Raw data section start
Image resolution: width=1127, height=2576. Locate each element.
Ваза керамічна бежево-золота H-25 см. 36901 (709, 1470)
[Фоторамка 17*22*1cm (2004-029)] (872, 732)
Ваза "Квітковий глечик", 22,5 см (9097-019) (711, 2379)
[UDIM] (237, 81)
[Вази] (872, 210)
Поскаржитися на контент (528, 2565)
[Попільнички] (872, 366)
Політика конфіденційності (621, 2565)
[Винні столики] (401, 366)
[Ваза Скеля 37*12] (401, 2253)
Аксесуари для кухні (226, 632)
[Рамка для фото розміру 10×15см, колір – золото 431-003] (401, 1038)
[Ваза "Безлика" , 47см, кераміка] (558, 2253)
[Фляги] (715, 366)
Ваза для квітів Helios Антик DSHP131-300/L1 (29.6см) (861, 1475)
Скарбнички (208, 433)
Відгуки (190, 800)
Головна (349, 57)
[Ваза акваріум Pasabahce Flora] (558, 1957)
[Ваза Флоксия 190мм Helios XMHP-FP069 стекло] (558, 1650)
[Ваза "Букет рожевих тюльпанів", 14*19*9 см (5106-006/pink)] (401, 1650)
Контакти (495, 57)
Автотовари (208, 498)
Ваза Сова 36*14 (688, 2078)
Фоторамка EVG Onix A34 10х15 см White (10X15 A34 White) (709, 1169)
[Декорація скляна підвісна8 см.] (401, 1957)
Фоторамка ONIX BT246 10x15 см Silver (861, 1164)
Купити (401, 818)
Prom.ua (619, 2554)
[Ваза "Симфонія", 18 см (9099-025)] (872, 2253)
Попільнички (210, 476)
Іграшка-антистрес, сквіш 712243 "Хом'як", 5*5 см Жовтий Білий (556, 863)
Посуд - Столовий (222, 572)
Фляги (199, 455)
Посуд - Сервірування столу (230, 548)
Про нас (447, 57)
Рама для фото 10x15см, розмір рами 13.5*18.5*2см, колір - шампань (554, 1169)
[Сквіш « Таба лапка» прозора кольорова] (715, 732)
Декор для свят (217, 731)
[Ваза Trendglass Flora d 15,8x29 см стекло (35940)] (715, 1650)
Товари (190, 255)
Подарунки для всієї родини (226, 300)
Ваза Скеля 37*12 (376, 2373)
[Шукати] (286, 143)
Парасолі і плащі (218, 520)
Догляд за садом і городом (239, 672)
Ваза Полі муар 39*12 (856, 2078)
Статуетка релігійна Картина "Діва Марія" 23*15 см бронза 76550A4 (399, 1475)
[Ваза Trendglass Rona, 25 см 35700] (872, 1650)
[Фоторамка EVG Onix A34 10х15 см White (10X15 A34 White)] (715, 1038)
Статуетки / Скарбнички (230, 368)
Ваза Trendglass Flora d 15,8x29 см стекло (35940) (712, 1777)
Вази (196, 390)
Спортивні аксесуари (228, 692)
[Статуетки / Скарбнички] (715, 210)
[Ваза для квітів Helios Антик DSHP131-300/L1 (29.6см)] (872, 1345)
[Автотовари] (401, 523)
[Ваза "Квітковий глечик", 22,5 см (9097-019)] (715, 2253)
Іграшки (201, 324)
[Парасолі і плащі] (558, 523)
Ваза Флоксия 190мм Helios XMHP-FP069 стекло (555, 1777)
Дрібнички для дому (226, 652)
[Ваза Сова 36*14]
Raw data section end
# Task details
Would you print exactly, and only, the lines of the data above from the line with "(9097-019) (711, 2379)" through the line with "Аксесуари для кухні (226, 632)", inclusive?

# Written solution
Ваза "Квітковий глечик", 22,5 см (9097-019) (711, 2379)
[UDIM] (237, 81)
[Вази] (872, 210)
Поскаржитися на контент (528, 2565)
[Попільнички] (872, 366)
Політика конфіденційності (621, 2565)
[Винні столики] (401, 366)
[Ваза Скеля 37*12] (401, 2253)
Аксесуари для кухні (226, 632)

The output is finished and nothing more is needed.